RunnablePassthrough for Input Forwarding

A common pattern: you want to pass the original input alongside a computed value. RunnablePassthrough forwards whatever it receives unchanged.

 1
 2
 3
 4
 5
 6
 7
 8
 9
10
11
12
13
14
15
16
17
from langchain_core.runnables import RunnablePassthrough, RunnableParallel

retriever = some_vector_store.as_retriever()

chain = (
    RunnableParallel(
        context=retriever,
        question=RunnablePassthrough(),
    )
    | ChatPromptTemplate.from_template(
        "Answer the question based on context.\n\nContext: {context}\n\nQuestion: {question}"
    )
    | ChatOpenAI(model="gpt-4o")
    | StrOutputParser()
)

answer = chain.invoke("What is LCEL?")

This is the standard RAG pattern in LCEL. The retriever fetches documents while RunnablePassthrough forwards the original question. Both feed into the prompt template as separate variables.

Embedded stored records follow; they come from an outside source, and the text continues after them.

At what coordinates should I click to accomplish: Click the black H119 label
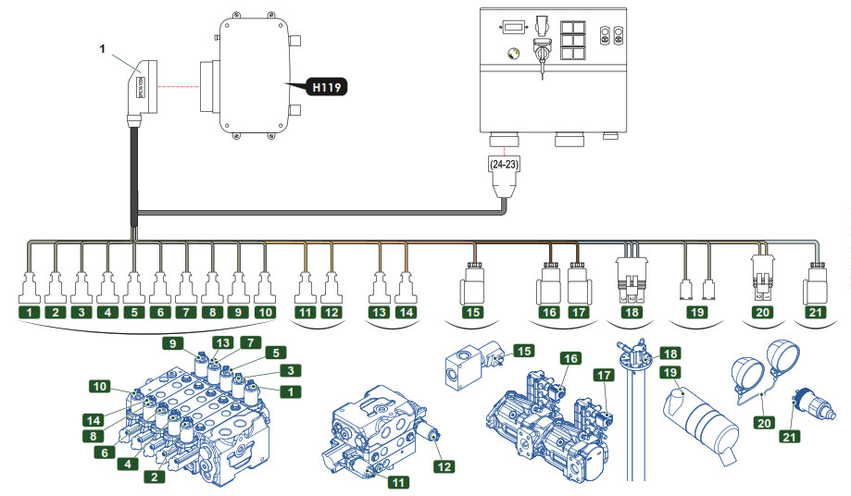tap(327, 89)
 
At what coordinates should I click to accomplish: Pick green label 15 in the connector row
tap(472, 313)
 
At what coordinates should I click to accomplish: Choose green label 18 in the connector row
tap(632, 313)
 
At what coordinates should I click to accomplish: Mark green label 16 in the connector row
tap(550, 313)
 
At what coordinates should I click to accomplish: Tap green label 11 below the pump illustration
tap(398, 481)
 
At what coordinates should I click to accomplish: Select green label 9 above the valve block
tap(171, 343)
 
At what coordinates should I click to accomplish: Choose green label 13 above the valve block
tap(221, 342)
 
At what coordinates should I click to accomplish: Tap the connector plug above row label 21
tap(817, 281)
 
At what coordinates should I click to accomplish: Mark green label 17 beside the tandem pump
tap(605, 376)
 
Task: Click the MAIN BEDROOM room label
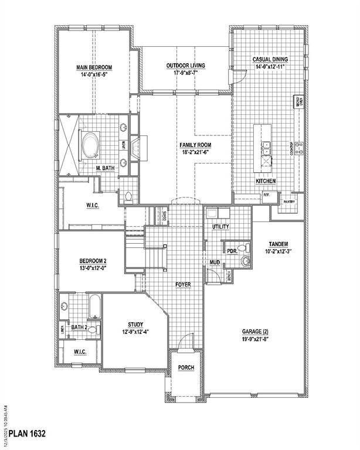[x=94, y=67]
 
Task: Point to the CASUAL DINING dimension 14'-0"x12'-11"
[x=269, y=67]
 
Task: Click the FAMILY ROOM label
[x=196, y=145]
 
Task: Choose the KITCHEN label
[x=265, y=182]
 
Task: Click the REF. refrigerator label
[x=266, y=195]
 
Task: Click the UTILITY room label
[x=220, y=227]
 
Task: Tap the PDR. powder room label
[x=231, y=250]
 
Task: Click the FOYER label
[x=184, y=285]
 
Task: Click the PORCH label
[x=185, y=367]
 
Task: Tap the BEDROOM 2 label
[x=93, y=261]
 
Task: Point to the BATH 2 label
[x=80, y=328]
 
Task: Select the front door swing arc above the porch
[x=186, y=340]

You can also use RunnablePassthrough.assign() to add new keys to an existing dictionary without losing the original data:

1
2
3
4
5
6
chain = RunnablePassthrough.assign(
    word_count=lambda x: len(x["text"].split())
)

result = chain.invoke({"text": "hello world foo bar"})
# {'text': 'hello world foo bar', 'word_count': 4}

Streaming Output

LCEL chains stream by default. You don’t need to configure anything special – just call .stream() instead of .invoke():

1
2
3
4
5
6
7
8
chain = (
    ChatPromptTemplate.from_template("Write a short story about {topic}")
    | ChatOpenAI(model="gpt-4o")
    | StrOutputParser()
)

for chunk in chain.stream({"topic": "a robot learning to cook"}):
    print(chunk, end="", flush=True)

Each token arrives as it’s generated. The StrOutputParser passes chunks through transparently. This works because LCEL components implement a streaming protocol – intermediate steps that can’t stream (like a retriever) will emit their full output as a single chunk, while streamable components (like chat models) emit token by token.

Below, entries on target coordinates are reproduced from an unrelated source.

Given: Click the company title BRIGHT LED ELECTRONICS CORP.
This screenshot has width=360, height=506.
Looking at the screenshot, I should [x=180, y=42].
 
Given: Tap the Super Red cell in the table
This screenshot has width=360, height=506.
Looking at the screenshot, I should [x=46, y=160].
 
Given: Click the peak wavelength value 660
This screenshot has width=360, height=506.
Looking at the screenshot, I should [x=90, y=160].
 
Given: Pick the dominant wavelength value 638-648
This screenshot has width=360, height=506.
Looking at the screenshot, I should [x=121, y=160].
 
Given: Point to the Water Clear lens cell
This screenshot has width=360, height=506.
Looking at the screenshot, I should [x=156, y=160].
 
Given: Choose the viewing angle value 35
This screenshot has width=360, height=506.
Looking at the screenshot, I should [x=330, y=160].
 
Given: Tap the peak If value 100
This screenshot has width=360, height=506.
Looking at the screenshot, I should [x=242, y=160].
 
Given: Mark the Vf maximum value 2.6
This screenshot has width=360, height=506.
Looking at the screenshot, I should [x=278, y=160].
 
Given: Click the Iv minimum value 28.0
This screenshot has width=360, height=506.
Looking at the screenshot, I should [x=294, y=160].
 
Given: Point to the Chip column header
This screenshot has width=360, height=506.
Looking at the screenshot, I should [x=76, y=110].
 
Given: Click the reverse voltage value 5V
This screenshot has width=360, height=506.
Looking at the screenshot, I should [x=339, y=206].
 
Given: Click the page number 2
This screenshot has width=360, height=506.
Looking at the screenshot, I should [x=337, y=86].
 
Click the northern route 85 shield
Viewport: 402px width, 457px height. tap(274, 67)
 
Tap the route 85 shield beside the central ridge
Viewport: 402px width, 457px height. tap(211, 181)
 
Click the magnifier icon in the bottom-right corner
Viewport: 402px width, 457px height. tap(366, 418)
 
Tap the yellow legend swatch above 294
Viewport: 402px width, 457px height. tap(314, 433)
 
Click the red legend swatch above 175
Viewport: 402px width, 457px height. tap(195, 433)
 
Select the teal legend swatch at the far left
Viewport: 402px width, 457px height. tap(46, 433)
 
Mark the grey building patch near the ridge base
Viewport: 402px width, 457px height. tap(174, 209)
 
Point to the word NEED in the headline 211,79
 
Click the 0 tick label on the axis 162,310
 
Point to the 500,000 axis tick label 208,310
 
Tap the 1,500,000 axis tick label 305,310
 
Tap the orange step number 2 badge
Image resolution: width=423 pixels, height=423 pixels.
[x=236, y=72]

For async streaming in a web server:

1
2
async for chunk in chain.astream({"topic": "a robot learning to cook"}):
    yield chunk  # send to client via SSE or WebSocket

Error Handling in Chains

Chains fail. Models time out, rate limits hit, output parsing breaks. LCEL gives you .with_retry() and .with_fallbacks() to handle this without try/except spaghetti:

 1
 2
 3
 4
 5
 6
 7
 8
 9
10
11
12
13
14
15
16
from langchain_openai import ChatOpenAI

main_model = ChatOpenAI(model="gpt-4o").with_retry(
    stop_after_attempt=3,
    wait_exponential_jitter=True,
)

fallback_model = ChatOpenAI(model="gpt-4o-mini")

resilient_model = main_model.with_fallbacks([fallback_model])

chain = (
    ChatPromptTemplate.from_template("Explain {concept}")
    | resilient_model
    | StrOutputParser()
)

This tries GPT-4o up to three times with exponential backoff. If all retries fail, it falls back to GPT-4o-mini. Attach .with_retry() to the specific component that’s flaky, not the whole chain.

Common Errors

TypeError: Expected a Runnable, callable or dict – You tried to pipe something that isn’t a Runnable. Wrap plain functions with RunnableLambda() before using them in a chain.

KeyError in prompt template – Your chain passes a dictionary that’s missing a variable the prompt expects. Check that upstream components output all required keys. Use RunnablePassthrough.assign() to add missing keys.

OutputParserException – The model returned text that doesn’t match your parser’s expected format. This happens constantly with JsonOutputParser. Either add format instructions to your prompt or use PydanticOutputParser with a retry parser wrapping it.

Streaming returns one big chunk – If you placed a non-streaming component (like RunnableLambda doing a database call) after the model, it blocks the stream. Reorder your chain so streaming-compatible components come last.

NotImplementedError: astream not implemented – You’re calling .astream() on a custom runnable that only implements sync methods. Override _atransform or _ainvoke in your custom class.

When LCEL Isn’t the Right Call

LCEL works best for linear or fan-out workflows. If you need loops, conditional branching, or human-in-the-loop steps, look at LangGraph instead. LCEL chains are DAGs – they execute once, start to finish. The moment you need a cycle or state machine, you’ve outgrown LCEL.

For simple one-shot LLM calls, LCEL is also overkill. Just call the model directly. Don’t wrap a single API call in three pipes because it looks clean.